When I started my Master’s I really was just coping with the migraine problem, not solving. I would take ibuprofen and tyelnol like it was candy. I avoided social events for fear it might trigger a migraine. Then in 2012, I was diagnosed with kidney cancer. I had originally gone to the doctors with the purpose of getting a migraine management plan, but the pain in my side grabbed my attention more. If you would like to know more about my cancer story, feel free to message me.
Thankfully, surgery did the trick and I was on my way to being cancer free. However, my migraines were still there (I even remember holding my side a week after surgery to “keep” the stitches in while throwing up from a migraine). It was then I decided I needed to see a neurologist, but I waited until I had real health insurance in 2014. In the meantime, my primary care doctor prescribed me Topamax–which forever will be called dopamax to me. On topamax, I became depressed, brain dead, and angry. I plan to write a post about my experience on the nasty drug.
When I finally saw a neurologist at the Cleveland Clinic, I began to feel hope. I was put on Zonegran which immediately reduced my frequency and was given sumatriptans to help when I had one.
For whatever reason in 2015, my migraines went from being episodic to chronic. I had head pain everyday and a migraine at least 10-12 days out of the month. Triptans weren’t helping. I increased my Zonegran dose. I was rushing to urgent care monthly for torodol shots. I was in a constant state of cancelling plans, being upset, and stressing over my life with migraines.
In 2016, I decided to take action. I wanted to live a life that was more independent from this debilitating disease. I asked my neurologist for suggested vitamins and dosing (you can find my current plan on my blog). I eventually got off of triptans. I did an elimination diet to see what could be potentially triggers– I used an app called My Migraine Buddy to help identify patterns. I also changed jobs and moved to a different city–my new job is a less stressful environment than my old job.
Today, I get about 3-4 migraine days a month. They are not as severe as they used to be and do not require heavy medications or emergency room/urgent care visits. Still, the 3-4 days is not reflective of the pre and post symptoms that come with a migraine. However, I am thankful that they are in a much more managed state than the out of control attacks that were happening almost daily.

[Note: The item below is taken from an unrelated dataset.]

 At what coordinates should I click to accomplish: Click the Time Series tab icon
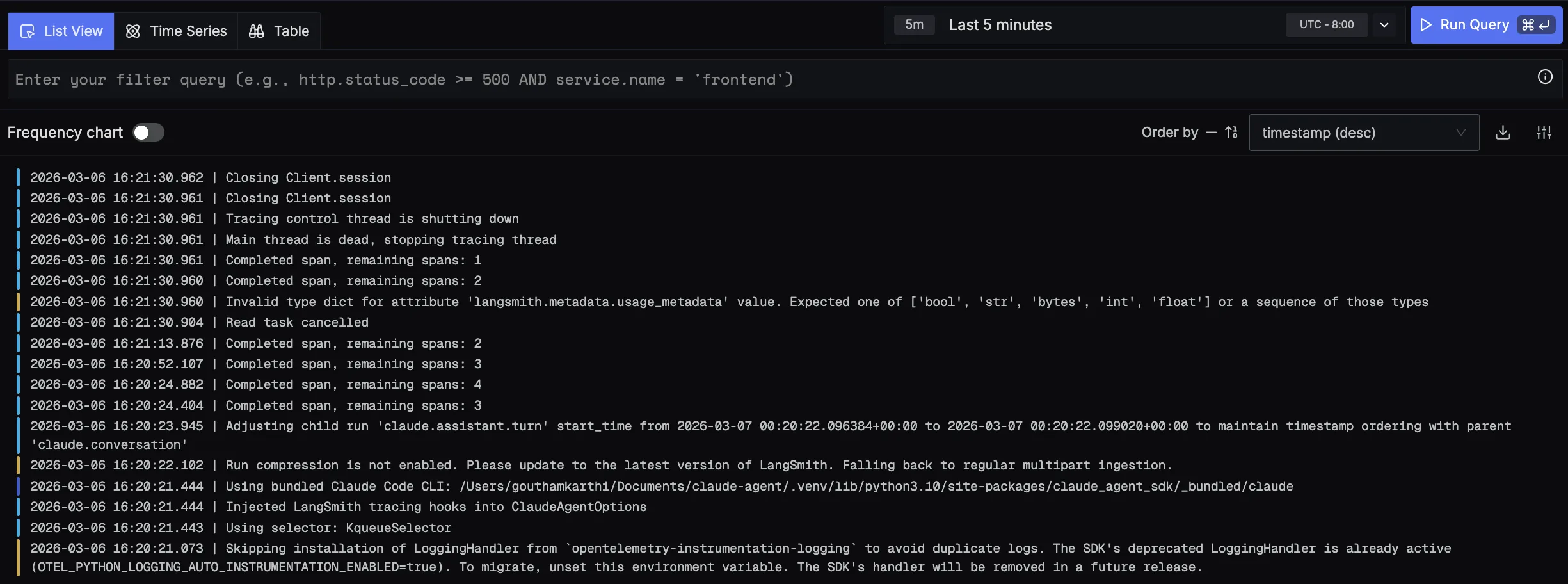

I continue to find ways to improve my quality of life while still search for answers on this horrible disease I have to live with. It has been over 20 years since I have been diagnosed with migraines, I refuse to give up, slow down, or stop my dreams because of them. I love traveling, wine, and spending time with my pet, family, and friends. I hope this blog inspires, comforts, and makes you smile in your own migraine journey.